Something quietly dangerous happened on an Amazon cloud server not long ago. Criminals got in, installed cryptomining software, and started making money off the company's electricity bill. Boring, almost. Except the server they chose was an AI gateway.

An AI gateway is the switchboard an organisation puts in front of its artificial intelligence tools. Instead of connecting every internal system directly to an AI model, a company routes everything through one central point. Tidy. Efficient. And, as Darktrace's investigation shows, a spectacular target.

Darktrace, a cybersecurity firm, spotted unusual activity on an externally exposed Amazon EC2 instance, which is a virtual computer rented from Amazon's cloud platform, connected to Amazon Bedrock. Bedrock is Amazon's managed service that lets businesses plug into AI models from multiple providers without running the underlying hardware themselves. The criminals downloaded XMRig, a well-known cryptomining tool, and connected to a mining pool within minutes of getting in.

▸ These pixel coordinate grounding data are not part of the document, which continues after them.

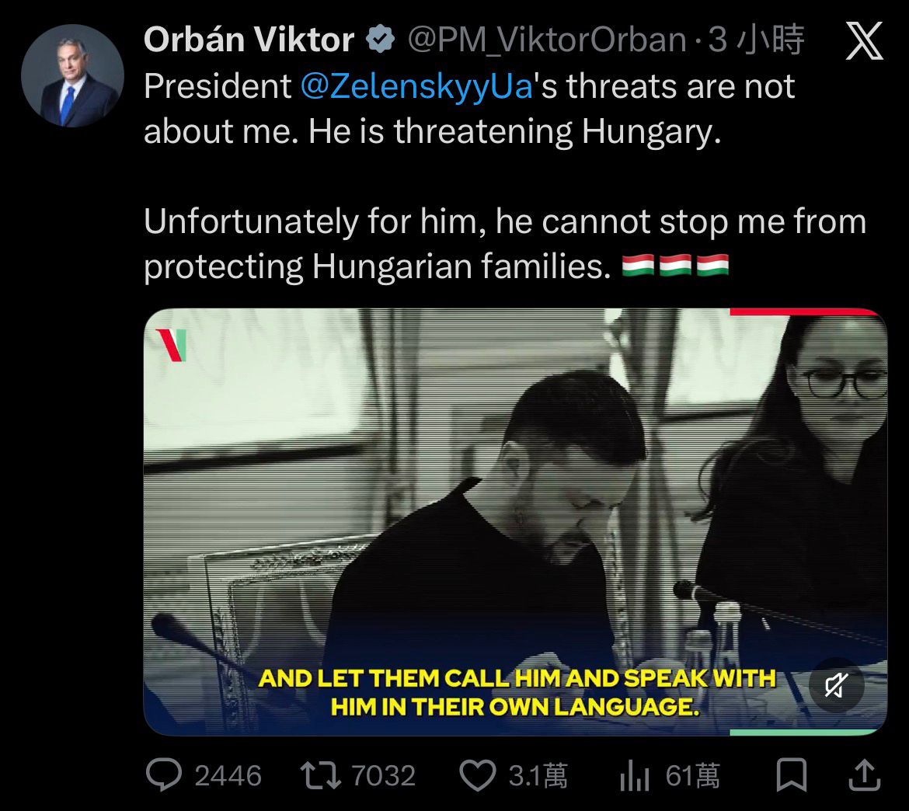Click the Orbán Viktor display name

coord(249,40)
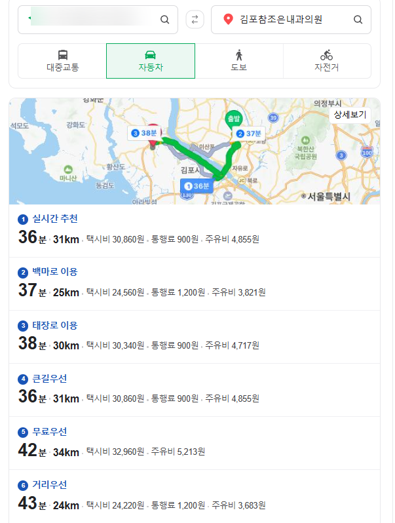Image resolution: width=395 pixels, height=523 pixels.
Task: Click the 38분 route label on the map
Action: (x=144, y=133)
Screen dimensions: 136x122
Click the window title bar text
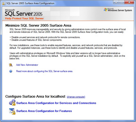pos(30,3)
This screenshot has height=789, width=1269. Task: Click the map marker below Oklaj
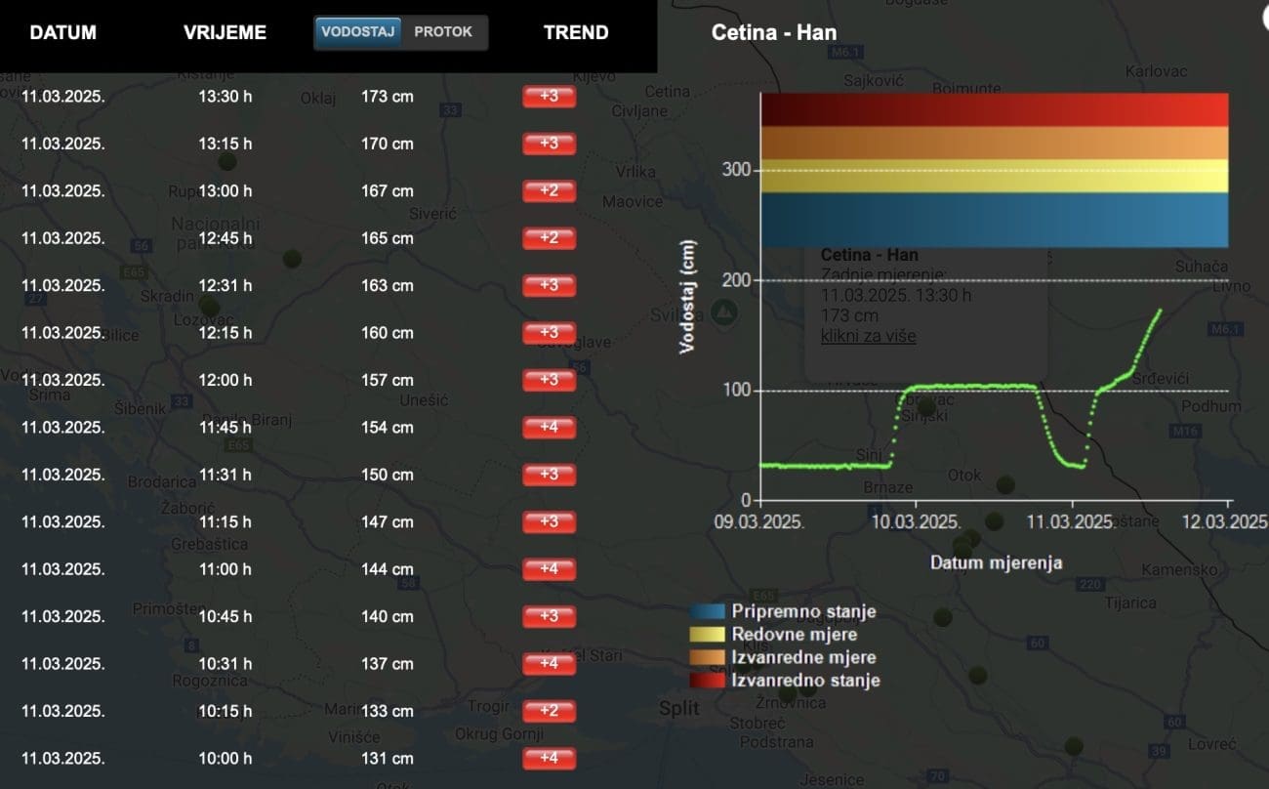227,161
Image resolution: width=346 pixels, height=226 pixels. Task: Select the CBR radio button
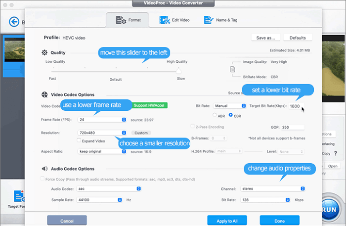(x=230, y=115)
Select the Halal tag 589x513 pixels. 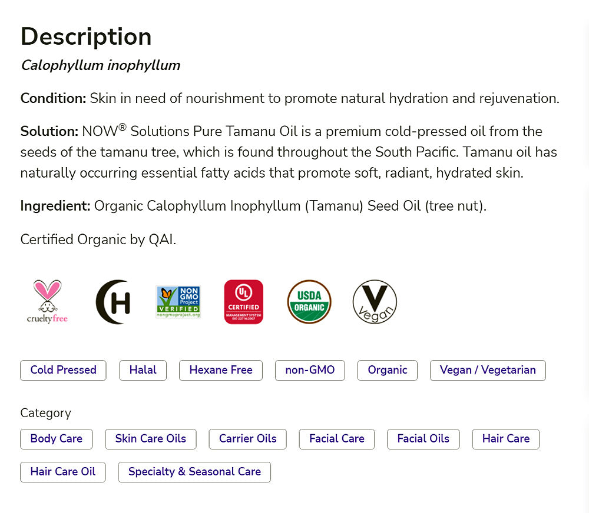(143, 370)
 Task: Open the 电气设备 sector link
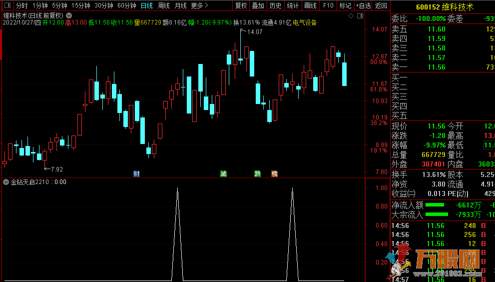coord(305,23)

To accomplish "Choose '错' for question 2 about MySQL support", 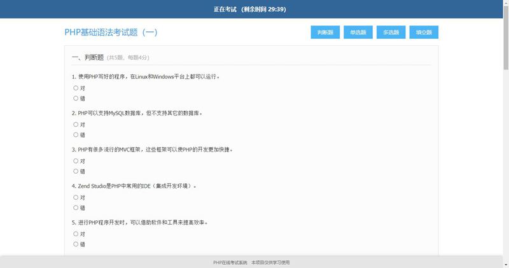I will [x=76, y=134].
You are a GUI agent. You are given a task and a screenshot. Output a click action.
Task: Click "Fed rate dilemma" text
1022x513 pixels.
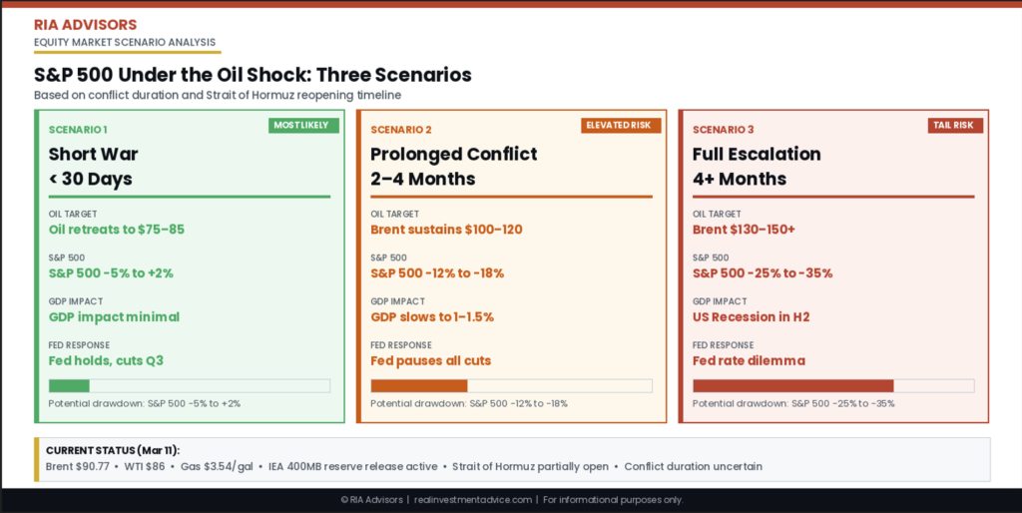(x=749, y=361)
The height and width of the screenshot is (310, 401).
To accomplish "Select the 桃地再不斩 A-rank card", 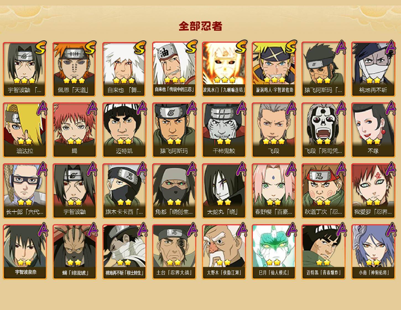I will 373,69.
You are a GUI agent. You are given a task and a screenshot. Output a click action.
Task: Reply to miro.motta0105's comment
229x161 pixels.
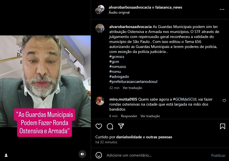click(x=129, y=116)
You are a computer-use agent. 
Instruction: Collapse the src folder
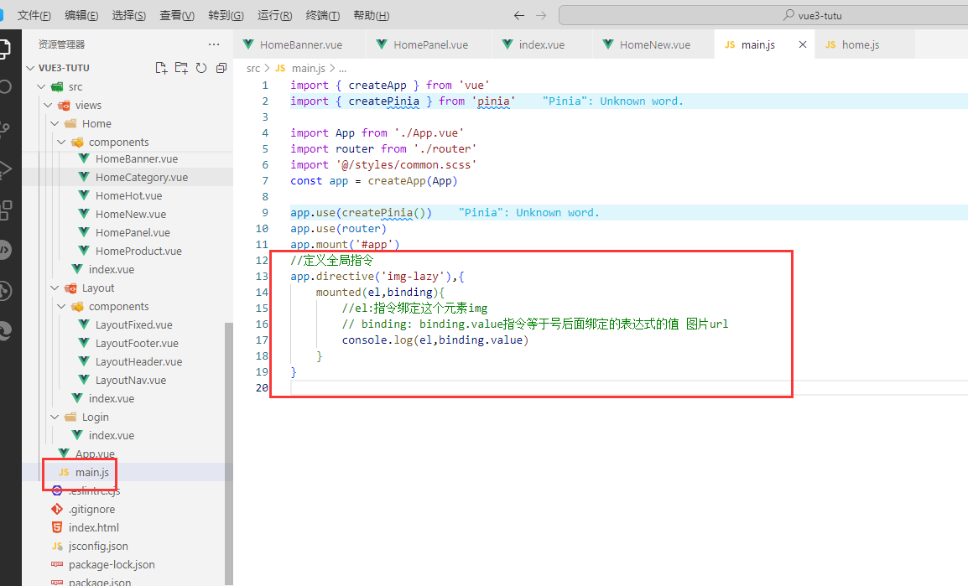point(39,86)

How did the hackers get in?

Darktrace could not confirm the exact method, but the evidence points to a brute-force login attack, where criminals simply hammer a login page with thousands of password guesses until one works. Strong, unique credentials and multi-factor authentication (MFA, meaning a second verification step beyond a password, like a code sent to your phone) would very likely have stopped this cold.

The cryptomining was noisy. It showed up fast. But Jones warns that the same initial access could have been used for things much harder to detect: reading sensitive prompts and AI outputs, copying cloud credentials, or using the gateway's built-in permissions to wander into adjacent systems.

That last point matters most. AI gateways typically hold API keys for multiple AI providers, connections to internal documents and databases, and integrated identity permissions across cloud services. One door in, many rooms available.

For ordinary employees and customers of companies running this kind of infrastructure, the practical message is straightforward. Ask whether your employer treats its AI tools with the same security discipline applied to payroll or customer databases. If the answer is vague, that is worth pressing on.

Jones puts it plainly: the most common risks are not exotic AI attacks. They are everyday systems, left slightly too open, for slightly too long.